I also think it's subjective to consider only free compilers to matter. For me, both free and commercial compilers are essential. The former mostly for development, the latter for production.

So what do we do? Can we try to work with the committee and help them make adjustments? If you care about sticking with and advancing Fortran, commercial vendors, committees and backward compatibility are part of the course. I will keep asking "for whom the Fortran Standard Committee?", but at some point you got to ask where do you want to go and how can you best get there.

certik commented 4 years ago

@FortranFan I think the only reason I would like features to be rejected is if they are not ready, or they really should not belong into Fortran (see #59). I am happy the exceptions got rejected, because the feature is simply not ready (too easy to make things worse by putting a half-thought out feature in). Regarding the string type on the other hand, that seems like a good example of what you are talking about that it seems to take decades to get it in.

certik commented 4 years ago

@milancurcic I agree. We have to try our best to work with the committee. But it goes both ways, the committee must try its best to work with the wider Fortran community.

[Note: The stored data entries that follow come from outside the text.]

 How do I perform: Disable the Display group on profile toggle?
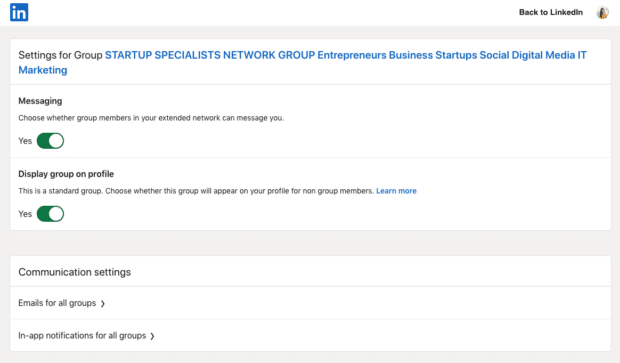coord(50,214)
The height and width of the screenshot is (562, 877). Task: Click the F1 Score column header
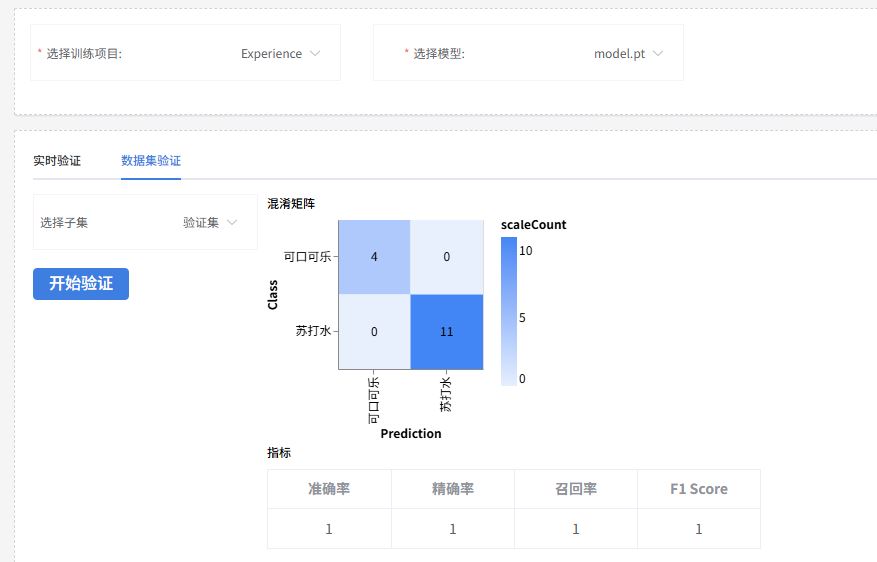699,489
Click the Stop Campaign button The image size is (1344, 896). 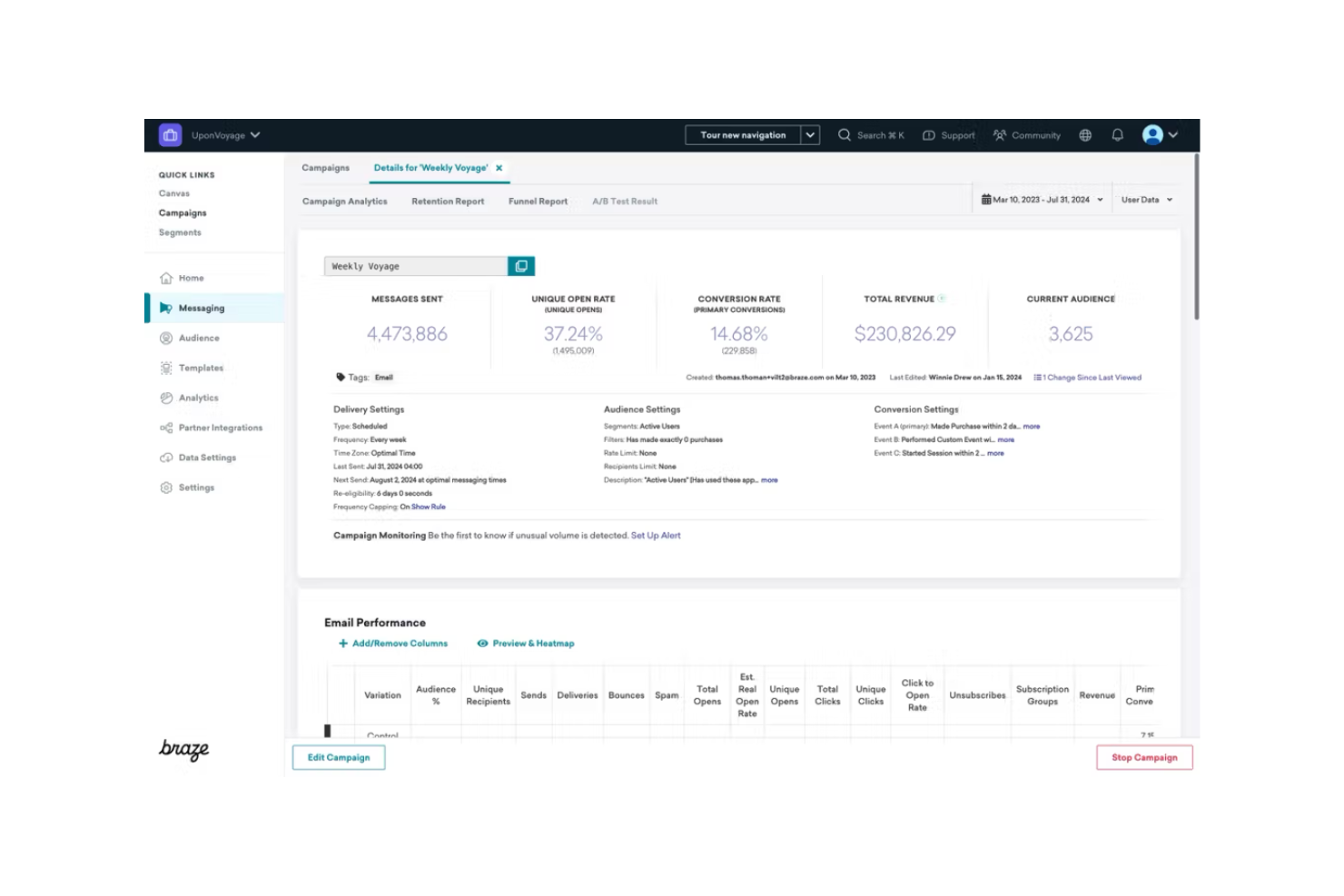[x=1143, y=756]
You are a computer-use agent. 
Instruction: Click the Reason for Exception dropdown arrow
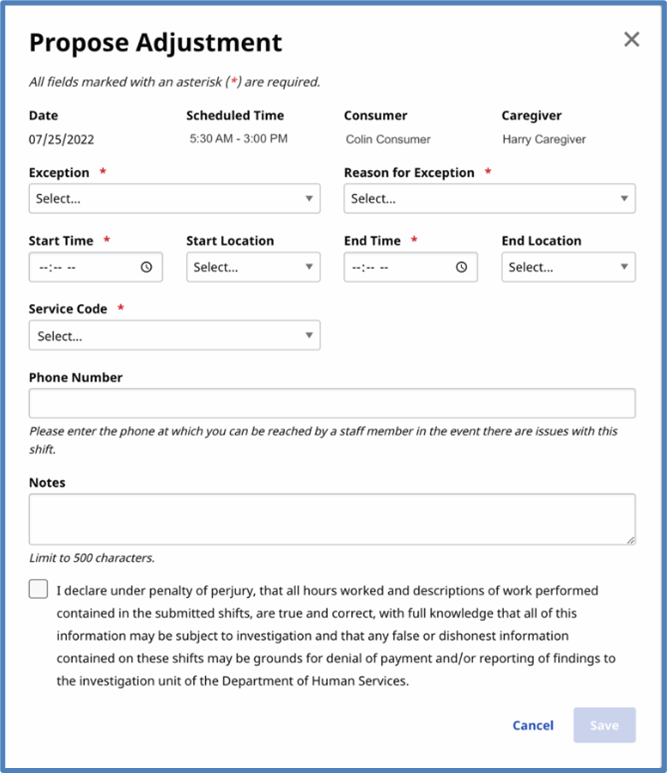[x=624, y=199]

What I have seen so far (and this GitHub repository is a proof of that) is that the wider community is eager to work with the committee, if the committee is willing to reach out.

sblionel commented 4 years ago

By the numbers - J3 currently has 15 members; only four are from vendors (Cray, IBM, Intel and Nvidia - Malcolm Cohen works for NAG but NAG dropped their membership; Malcolm is one of my alternates now). Most vendor reps are from the support teams (as I was), not development, and are close to what their customers are looking for.

sblionel commented 4 years ago

@milancurcic I agree. We have to try our best to work with the committee. But it goes both ways, the committee must try its best to work with the wider Fortran community. What I have seen so far (and this GitHub repository is a proof of that) is that the wider community is eager to work with the committee, if the committee is willing to reach out.

And we have been doing exactly that - witness the survey we ran for more than half a year, with more than 130 detailed responses from the user community, that fed directly into the planning for Fortran 202X. This github forum is fine, but so far it's mainly a lot of arguing. If I wanted that, I'd go to a J3 meeting.... Oh, wait...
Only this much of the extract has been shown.